The Chicago Sun Times reports
The University of Illinois and 11 community colleges statewide — more than ever — are offering courses to prepare students for jobs in the cannabis industry.
Considering how fast the cannabis industry has grown in Illinois, D.K. Lee can’t help but think of South Korea in the 1970s.
Lee, an agronomy professor at the University of Illinois at Urbana-Champaign, has spent most of his career studying perennial grasses and other specialty feedstocks.
A little over three years ago, Lee and colleagues in the College of Agricultural, Consumer and Environmental Sciences started to discuss how the university could broaden its reach into specialty crops while gauging the interest and needs of Illinois growers.
One crop that kept coming up was cannabis — which includes hemp and marijuana — that has some family history for Lee.

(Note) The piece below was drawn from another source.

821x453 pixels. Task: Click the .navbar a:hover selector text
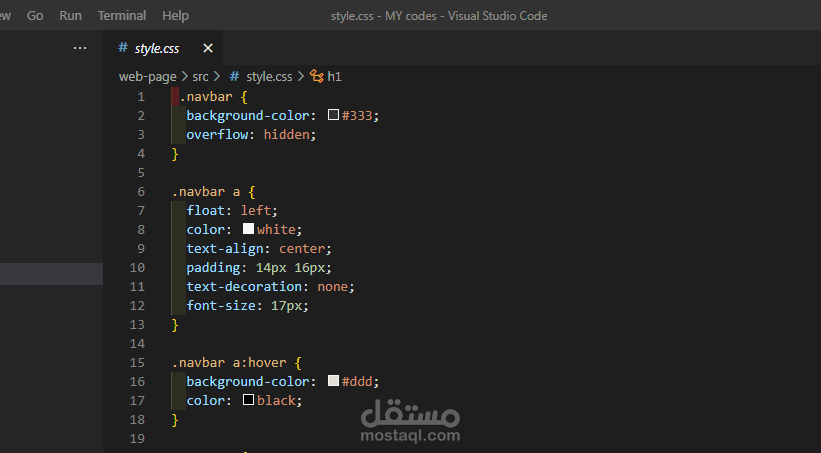(229, 362)
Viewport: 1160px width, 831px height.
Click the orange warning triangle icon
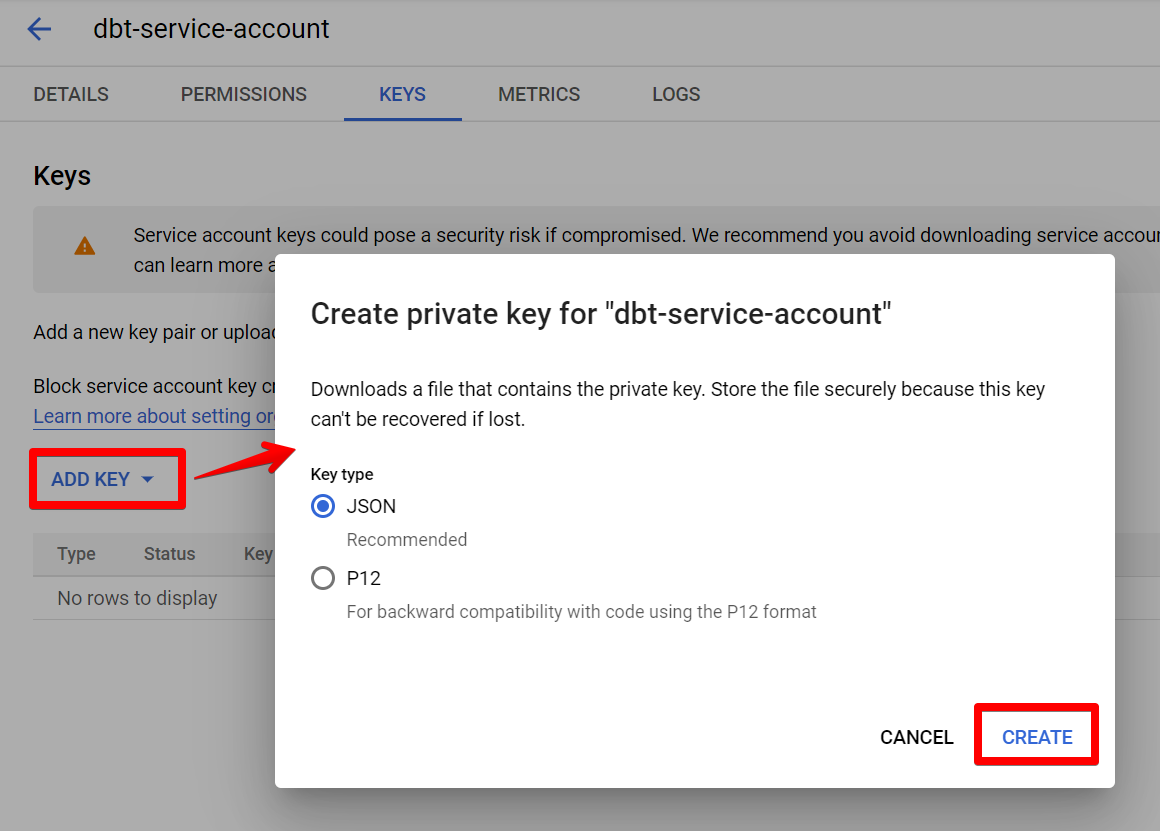click(x=85, y=246)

“I remember back in 1970, around the time when the South Korean government started regulating cannabis, my grandma was producing hemp fiber,” used to make clothes, Lee said. “At the time, no one knew about marijuana. They had been growing hemp fiber from generation to generation.”
Lee sees similarities between the era when his grandmother cultivated hemp and current-day Illinois. In South Korea, practices were passed through generations, with no formal learning.
“There’s a lot of demand and interest for cannabis and hemp out there, but we realized there wasn’t necessarily any good information,” Lee said. “We, as a university, need to be the ones to start developing and establishing some research for the younger generation.”
As the popularity of medical and recreational marijuana grows in Illinois, education on the manufacturing, cultivation and management of cannabis is following. This fall, in addition to the University of Illinois, 11 community colleges statewide — more than ever — are offering courses to prepare students for jobs in the cannabis industry. Courses cover such topics as “Cannabis and the law” at Oakton Community College in Des Plaines and “Cannabis flower production” at UIUC.
The workforce needs are immediate, as the state issues more licenses for growing and selling marijuana.
“We heard from employers. They’re looking for an educated workforce that can come in and know what they’re doing right away,” said Daniel Kalef, vice president of higher education at the California-based cannabis training platform Green Flower.
Kalef’s industry group is working with Moraine Valley Community College in Palos Hills this fall, offering two noncredit courses: an advanced manufacturing agent program and an advanced cultivation technician program.
“Because it’s not legal at the federal level, everything that is grown and sold in Illinois has to happen in Illinois,” Kalef said. “As the state continues to see incredible growth, you know that means there’s a lot more people that need to be growing, manufacturing and selling.”
In the summer of 2019, Gov. J.B. Pritzker signed legislation to legalize recreational marijuana, making Illinois the 11th state in the country to do so at the time.
The first college course in Illinois on cannabis quickly followed, at Oakton Community College, which developed a program around patient care and medical cannabis. Since 2019, more than 550 students have enrolled in the school’s cannabis education programs.